Pointing fingers across the tracks: an examination of strategic messages in the Lac-Mégantic rail disaster

Pages 1197-1216 | Received 10 Jun 2016, Accepted 29 Nov 2016, Published online: 27 Jan 2017
 

Abstract

The oil industry transports crude oil via rail due to increasing demand. Though convenient, this can be dangerous, as many railways travel through populated regions, placing individuals in close range at risk of danger and death during a train derailment. In 2013, the deadliest rail disaster to happen in Canada in 140 years occurred when a Montreal, Maine & Atlantic (MMA) train carrying 7.7 ml of petroleum crude oil broke loose in Nantes, Quebec, and traveled towards Lac-Mégantic, Quebec. The train derailed and exploded in the city’s center, instantly killed 47 people, destroyed downtown, and forced the evacuation of over 2000 residents. The disaster prompted safety and criminal investigations, and litigation for personal, economic, and ecological reparations. This study uses dialectical tensions of strategic communication decision-making to examine the crisis and post-crisis stages of the event to determine how the tensions of organizational responsibility and emotional connection intersected during the crisis. Further, the impact of the crisis at an industry level and the resulting industry-wide lessons learned are revealed. Results were twofold: The tensions intersected with one another; and in socially stigmatized industries, organizational learning can occur on an industry-wide level.
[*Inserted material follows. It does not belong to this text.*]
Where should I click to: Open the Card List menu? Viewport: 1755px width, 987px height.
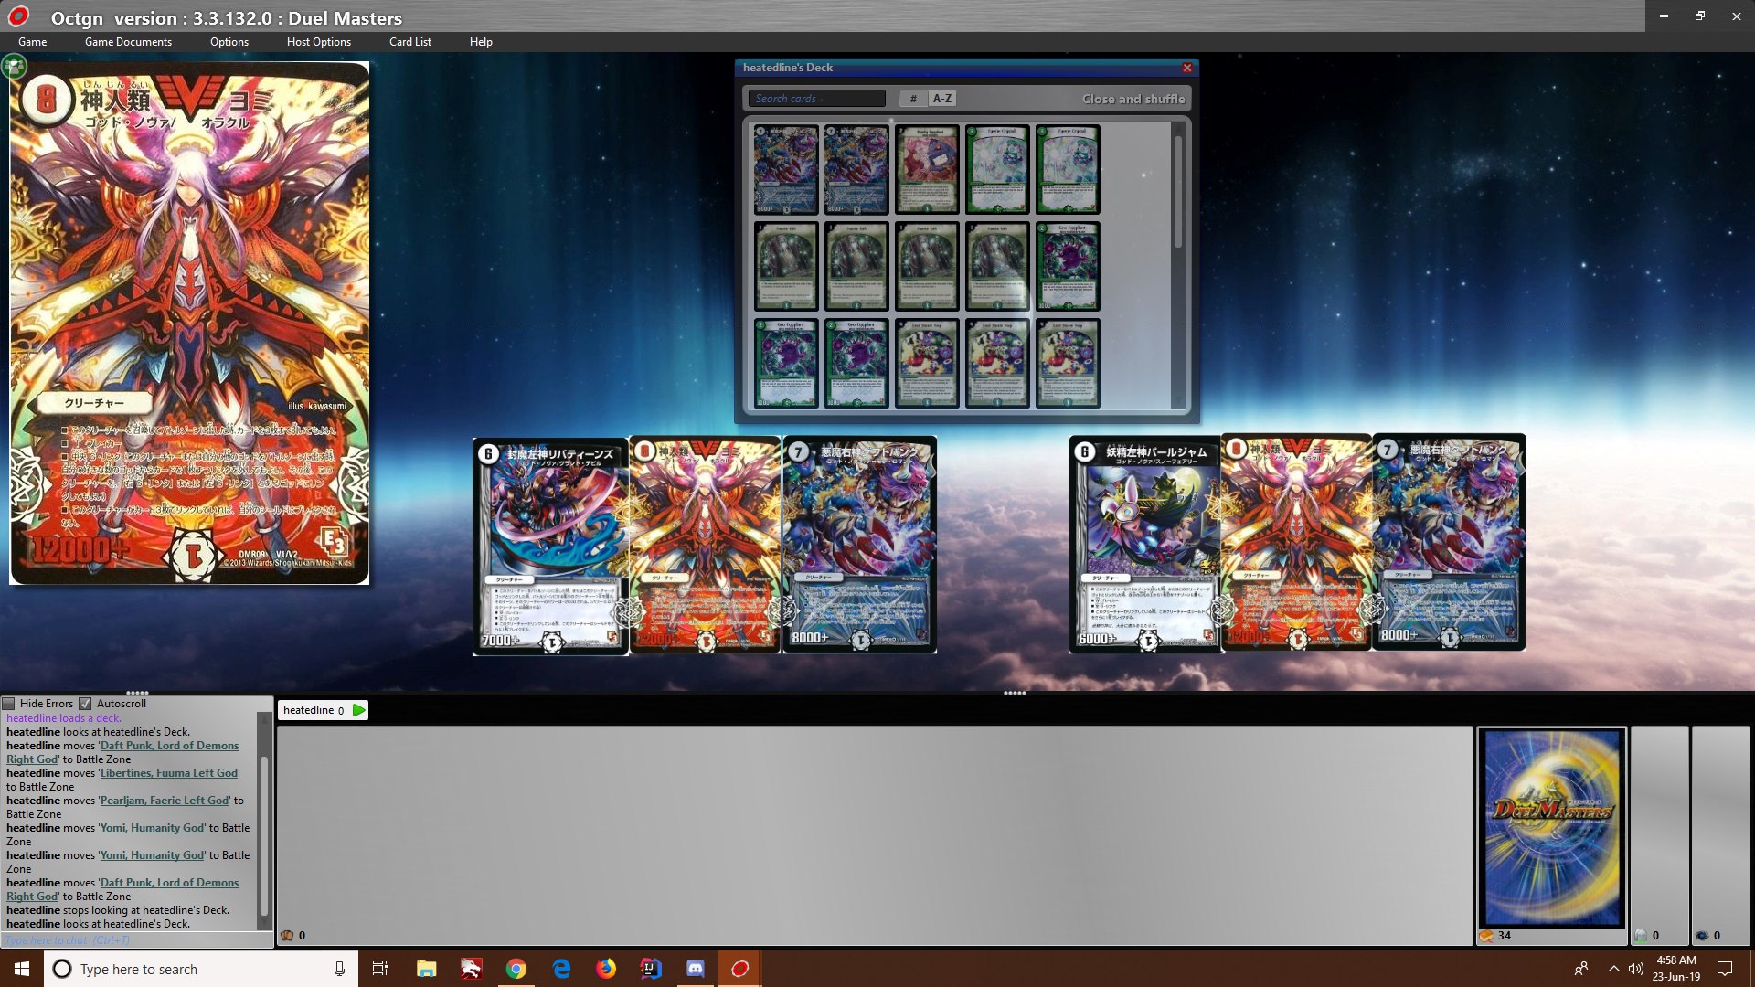point(410,42)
Tensions intersected when insensitive communication and messages disowning responsibility for the event initially occurred, and also later, when sensitive communication and taking ownership of the event were communicated. Learning occurred via observation, and actions were implemented in similar organizations in direct response of the event. In addition, regulations were created in direct response and implemented in both Canada and the United States. The study offers implications, discusses the complexity of transnational crises, and calls for future study of interacting tensions of strategic communication decision-making in order to understand how inherent tensions in a crisis situation prompt certain organizational responses to crises.

Acknowledgment

The author would like to acknowledge Dr. Robert S. Littlefield for his assistance in reviewing an earlier version of this manuscript.

Disclosure statement

No potential conflict of interest was reported by the author.

Notes

1. There are conflicting abbreviations in source material concerning the abbreviation of Montreal, Maine and Atlantic Railway. For the purposes of this paper, the abbreviation is referenced as MMA unless otherwise noted in original source material.

2. Canadian Pacific Railway is referred to as CPR and CP. For the purposes of this paper, the organization is abbreviated as CPR unless otherwise noted in original source material.

3. Reversers act as a neutral gear and a car key for locomotives.